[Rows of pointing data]

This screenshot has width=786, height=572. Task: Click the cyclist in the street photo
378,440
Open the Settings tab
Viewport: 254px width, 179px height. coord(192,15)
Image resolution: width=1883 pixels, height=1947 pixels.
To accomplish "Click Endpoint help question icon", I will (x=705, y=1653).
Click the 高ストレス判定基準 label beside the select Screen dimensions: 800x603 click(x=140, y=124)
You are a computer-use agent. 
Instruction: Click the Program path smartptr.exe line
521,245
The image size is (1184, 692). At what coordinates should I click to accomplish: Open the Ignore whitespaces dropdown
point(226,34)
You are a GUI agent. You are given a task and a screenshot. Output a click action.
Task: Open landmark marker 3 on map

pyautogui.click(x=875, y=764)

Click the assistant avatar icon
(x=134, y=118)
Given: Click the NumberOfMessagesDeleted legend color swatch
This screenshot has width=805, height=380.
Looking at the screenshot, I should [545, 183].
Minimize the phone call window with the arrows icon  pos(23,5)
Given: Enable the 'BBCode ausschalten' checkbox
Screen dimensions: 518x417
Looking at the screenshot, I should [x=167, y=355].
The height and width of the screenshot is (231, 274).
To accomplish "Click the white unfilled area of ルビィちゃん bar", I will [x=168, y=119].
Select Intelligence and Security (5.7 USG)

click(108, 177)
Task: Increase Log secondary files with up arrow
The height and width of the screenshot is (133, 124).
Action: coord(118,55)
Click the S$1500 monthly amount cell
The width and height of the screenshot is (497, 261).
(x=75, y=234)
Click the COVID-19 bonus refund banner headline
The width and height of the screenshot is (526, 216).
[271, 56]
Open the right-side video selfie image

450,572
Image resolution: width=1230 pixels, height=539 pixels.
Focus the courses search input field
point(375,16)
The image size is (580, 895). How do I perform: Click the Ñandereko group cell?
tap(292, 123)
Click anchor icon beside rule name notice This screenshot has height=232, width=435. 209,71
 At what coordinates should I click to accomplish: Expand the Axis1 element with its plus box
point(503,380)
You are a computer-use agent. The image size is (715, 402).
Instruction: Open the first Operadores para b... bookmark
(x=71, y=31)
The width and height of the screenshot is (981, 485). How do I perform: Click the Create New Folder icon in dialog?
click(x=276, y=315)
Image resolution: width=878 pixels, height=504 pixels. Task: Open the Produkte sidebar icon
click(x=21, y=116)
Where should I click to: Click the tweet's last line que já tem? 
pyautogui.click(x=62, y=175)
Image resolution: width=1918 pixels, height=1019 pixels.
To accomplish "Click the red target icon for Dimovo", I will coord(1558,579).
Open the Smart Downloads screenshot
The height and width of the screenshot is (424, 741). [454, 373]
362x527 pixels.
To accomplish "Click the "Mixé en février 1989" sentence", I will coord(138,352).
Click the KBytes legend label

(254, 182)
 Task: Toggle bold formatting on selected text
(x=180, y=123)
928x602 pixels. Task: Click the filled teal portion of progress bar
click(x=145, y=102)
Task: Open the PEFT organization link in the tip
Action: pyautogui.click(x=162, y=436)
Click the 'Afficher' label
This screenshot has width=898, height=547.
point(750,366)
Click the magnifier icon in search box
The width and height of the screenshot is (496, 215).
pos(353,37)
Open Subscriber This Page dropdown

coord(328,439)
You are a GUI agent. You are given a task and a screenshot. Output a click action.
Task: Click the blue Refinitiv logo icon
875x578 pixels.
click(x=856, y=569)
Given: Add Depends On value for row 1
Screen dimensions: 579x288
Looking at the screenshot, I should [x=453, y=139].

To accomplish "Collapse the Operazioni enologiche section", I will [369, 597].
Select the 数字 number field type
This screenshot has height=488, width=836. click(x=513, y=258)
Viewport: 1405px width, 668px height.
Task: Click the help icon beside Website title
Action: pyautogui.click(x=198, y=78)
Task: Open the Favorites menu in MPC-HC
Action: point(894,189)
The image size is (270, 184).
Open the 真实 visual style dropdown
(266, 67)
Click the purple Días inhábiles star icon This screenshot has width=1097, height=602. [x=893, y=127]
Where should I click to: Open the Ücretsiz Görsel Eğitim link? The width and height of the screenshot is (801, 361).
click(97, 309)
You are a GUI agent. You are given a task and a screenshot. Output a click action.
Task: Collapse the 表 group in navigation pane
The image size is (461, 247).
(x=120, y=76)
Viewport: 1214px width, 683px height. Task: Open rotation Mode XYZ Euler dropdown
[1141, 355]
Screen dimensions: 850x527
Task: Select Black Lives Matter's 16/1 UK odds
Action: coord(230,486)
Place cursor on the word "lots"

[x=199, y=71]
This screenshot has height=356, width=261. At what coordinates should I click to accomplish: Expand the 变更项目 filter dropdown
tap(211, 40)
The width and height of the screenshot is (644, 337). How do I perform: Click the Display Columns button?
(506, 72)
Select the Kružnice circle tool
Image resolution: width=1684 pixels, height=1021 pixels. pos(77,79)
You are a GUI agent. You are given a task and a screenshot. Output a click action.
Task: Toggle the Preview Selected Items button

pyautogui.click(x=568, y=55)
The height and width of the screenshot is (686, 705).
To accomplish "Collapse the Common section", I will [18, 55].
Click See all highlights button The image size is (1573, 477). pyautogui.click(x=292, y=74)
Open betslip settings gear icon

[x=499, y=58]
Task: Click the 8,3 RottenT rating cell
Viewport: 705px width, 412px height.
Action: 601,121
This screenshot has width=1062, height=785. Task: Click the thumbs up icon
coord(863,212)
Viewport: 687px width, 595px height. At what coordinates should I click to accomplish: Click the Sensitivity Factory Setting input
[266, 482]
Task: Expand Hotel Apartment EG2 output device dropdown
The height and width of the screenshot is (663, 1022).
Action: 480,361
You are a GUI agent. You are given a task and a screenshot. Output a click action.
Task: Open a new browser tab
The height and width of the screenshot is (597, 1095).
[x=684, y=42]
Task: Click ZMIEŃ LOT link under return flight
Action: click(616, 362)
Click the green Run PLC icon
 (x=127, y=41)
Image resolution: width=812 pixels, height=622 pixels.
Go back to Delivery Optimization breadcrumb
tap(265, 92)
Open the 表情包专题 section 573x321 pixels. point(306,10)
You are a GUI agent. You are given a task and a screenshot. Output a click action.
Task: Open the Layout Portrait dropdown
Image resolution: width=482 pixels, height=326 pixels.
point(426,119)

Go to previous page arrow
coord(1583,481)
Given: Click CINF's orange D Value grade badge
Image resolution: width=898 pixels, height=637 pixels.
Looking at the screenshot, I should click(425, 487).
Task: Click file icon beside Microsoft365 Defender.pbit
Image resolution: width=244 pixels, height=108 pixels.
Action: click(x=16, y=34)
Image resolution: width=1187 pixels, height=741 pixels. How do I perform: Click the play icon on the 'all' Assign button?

## STATED PROBLEM
Render each line of the listing above as a JSON list of strings, one string per line, and leave out any blank lines.

## FINISHED ANSWER
[
  "This screenshot has width=786, height=572. Task: Click the cyclist in the street photo",
  "378,440",
  "Open the Settings tab",
  "Viewport: 254px width, 179px height. coord(192,15)",
  "Image resolution: width=1883 pixels, height=1947 pixels.",
  "To accomplish \"Click Endpoint help question icon\", I will (x=705, y=1653).",
  "Click the 高ストレス判定基準 label beside the select Screen dimensions: 800x603 click(x=140, y=124)",
  "You are a computer-use agent. ",
  "Instruction: Click the Program path smartptr.exe line",
  "521,245",
  "The image size is (1184, 692). At what coordinates should I click to accomplish: Open the Ignore whitespaces dropdown",
  "point(226,34)",
  "You are a GUI agent. You are given a task and a screenshot. Output a click action.",
  "Task: Open landmark marker 3 on map",
  "pyautogui.click(x=875, y=764)",
  "Click the assistant avatar icon",
  "(x=134, y=118)",
  "Given: Click the NumberOfMessagesDeleted legend color swatch",
  "This screenshot has width=805, height=380.",
  "Looking at the screenshot, I should [545, 183].",
  "Minimize the phone call window with the arrows icon  pos(23,5)",
  "Given: Enable the 'BBCode ausschalten' checkbox",
  "Screen dimensions: 518x417",
  "Looking at the screenshot, I should [x=167, y=355].",
  "The height and width of the screenshot is (231, 274).",
  "To accomplish \"Click the white unfilled area of ルビィちゃん bar\", I will [x=168, y=119].",
  "Select Intelligence and Security (5.7 USG)",
  "click(108, 177)",
  "Task: Increase Log secondary files with up arrow",
  "The height and width of the screenshot is (133, 124).",
  "Action: coord(118,55)",
  "Click the S$1500 monthly amount cell",
  "The width and height of the screenshot is (497, 261).",
  "(x=75, y=234)",
  "Click the COVID-19 bonus refund banner headline",
  "The width and height of the screenshot is (526, 216).",
  "[271, 56]",
  "Open the right-side video selfie image",
  "450,572",
  "Image resolution: width=1230 pixels, height=539 pixels.",
  "Focus the courses search input field",
  "point(375,16)",
  "The image size is (580, 895). How do I perform: Click the Ñandereko group cell?",
  "tap(292, 123)",
  "Click anchor icon beside rule name notice This screenshot has height=232, width=435. 209,71",
  " At what coordinates should I click to accomplish: Expand the Axis1 element with its plus box",
  "point(503,380)",
  "You are a computer-use agent. The image size is (715, 402).",
  "Instruction: Open the first Operadores para b... bookmark",
  "(x=71, y=31)",
  "The width and height of the screenshot is (981, 485). How do I perform: Click the Create New Folder icon in dialog?",
  "click(x=276, y=315)",
  "Image resolution: width=878 pixels, height=504 pixels. Task: Open the Produkte sidebar icon",
  "click(x=21, y=116)",
  "Where should I click to: Click the tweet's last line que já tem? ",
  "pyautogui.click(x=62, y=175)",
  "Image resolution: width=1918 pixels, height=1019 pixels.",
  "To accomplish \"Click the red target icon for Dimovo\", I will coord(1558,579).",
  "Open the Smart Downloads screenshot",
  "The height and width of the screenshot is (424, 741). [454, 373]",
  "362x527 pixels.",
  "To accomplish \"Click the \"Mixé en février 1989\" sentence\", I will coord(138,352).",
  "Click the KBytes legend label",
  "(254, 182)",
  " Task: Toggle bold formatting on selected text",
  "(x=180, y=123)",
  "928x602 pixels. Task: Click the filled teal portion of progress bar",
  "click(x=145, y=102)",
  "Task: Open the PEFT organization link in the tip",
  "Action: pyautogui.click(x=162, y=436)",
  "Click the 'Afficher' label",
  "This screenshot has width=898, height=547.",
  "point(750,366)",
  "Click the magnifier icon in search box",
  "The width and height of the screenshot is (496, 215).",
  "pos(353,37)",
  "Open Subscriber This Page dropdown",
  "coord(328,439)",
  "You are a GUI agent. You are given a task and a screenshot. Output a click action.",
  "Task: Click the blue Refinitiv logo icon",
  "875x578 pixels.",
  "click(x=856, y=569)",
  "Given: Add Depends On value for row 1",
  "Screen dimensions: 579x288",
  "Looking at the screenshot, I should [x=453, y=139].",
  "To accomplish \"Collapse the Operazioni enologiche section\", I will [369, 597].",
  "Select the 数字 number field type",
  "This screenshot has height=488, width=836. click(x=513, y=258)",
  "Viewport: 1405px width, 668px height.",
  "Task: Click the help icon beside Website title",
  "Action: pyautogui.click(x=198, y=78)",
  "Task: Open the Favorites menu in MPC-HC",
  "Action: point(894,189)",
  "The image size is (270, 184).",
  "Open the 真实 visual style dropdown",
  "(266, 67)",
  "Click the purple Días inhábiles star icon This screenshot has width=1097, height=602. [x=893, y=127]",
  "Where should I click to: Open the Ücretsiz Görsel Eğitim link? The width and height of the screenshot is (801, 361).",
  "click(97, 309)",
  "You are a GUI agent. You are given a task and a screenshot. Output a click action.",
  "Task: Collapse the 表 group in navigation pane",
  "The image size is (461, 247).",
  "(x=120, y=76)",
  "Viewport: 1214px width, 683px height. Task: Open rotation Mode XYZ Euler dropdown",
  "[1141, 355]",
  "Screen dimensions: 850x527",
  "Task: Select Black Lives Matter's 16/1 UK odds",
  "Action: coord(230,486)",
  "Place cursor on the word \"lots\"",
  "[x=199, y=71]",
  "This screenshot has height=356, width=261. At what coordinates should I click to accomplish: Expand the 变更项目 filter dropdown",
  "tap(211, 40)",
  "The width and height of the screenshot is (644, 337). How do I perform: Click the Display Columns button?",
  "(506, 72)",
  "Select the Kružnice circle tool",
  "Image resolution: width=1684 pixels, height=1021 pixels. pos(77,79)",
  "You are a GUI agent. You are given a task and a screenshot. Output a click action.",
  "Task: Toggle the Preview Selected Items button",
  "pyautogui.click(x=568, y=55)",
  "The height and width of the screenshot is (686, 705).",
  "To accomplish \"Collapse the Common section\", I will [18, 55].",
  "Click See all highlights button The image size is (1573, 477). pyautogui.click(x=292, y=74)",
  "Open betslip settings gear icon",
  "[x=499, y=58]",
  "Task: Click the 8,3 RottenT rating cell",
  "Viewport: 705px width, 412px height.",
  "Action: 601,121",
  "This screenshot has width=1062, height=785. Task: Click the thumbs up icon",
  "coord(863,212)",
  "Viewport: 687px width, 595px height. At what coordinates should I click to accomplish: Click the Sensitivity Factory Setting input",
  "[266, 482]",
  "Task: Expand Hotel Apartment EG2 output device dropdown",
  "The height and width of the screenshot is (663, 1022).",
  "Action: 480,361",
  "You are a GUI agent. You are given a task and a screenshot. Output a click action.",
  "Task: Open a new browser tab",
  "The height and width of the screenshot is (597, 1095).",
  "[x=684, y=42]",
  "Task: Click ZMIEŃ LOT link under return flight",
  "Action: click(616, 362)",
  "Click the green Run PLC icon",
  " (x=127, y=41)",
  "Image resolution: width=812 pixels, height=622 pixels.",
  "Go back to Delivery Optimization breadcrumb",
  "tap(265, 92)",
  "Open the 表情包专题 section 573x321 pixels. point(306,10)",
  "You are a GUI agent. You are given a task and a screenshot. Output a click action.",
  "Task: Open the Layout Portrait dropdown",
  "Image resolution: width=482 pixels, height=326 pixels.",
  "point(426,119)",
  "Go to previous page arrow",
  "coord(1583,481)",
  "Given: Click CINF's orange D Value grade badge",
  "Image resolution: width=898 pixels, height=637 pixels.",
  "Looking at the screenshot, I should click(425, 487).",
  "Task: Click file icon beside Microsoft365 Defender.pbit",
  "Image resolution: width=244 pixels, height=108 pixels.",
  "Action: click(x=16, y=34)",
  "Image resolution: width=1187 pixels, height=741 pixels. How do I perform: Click the play icon on the 'all' Assign button?"
]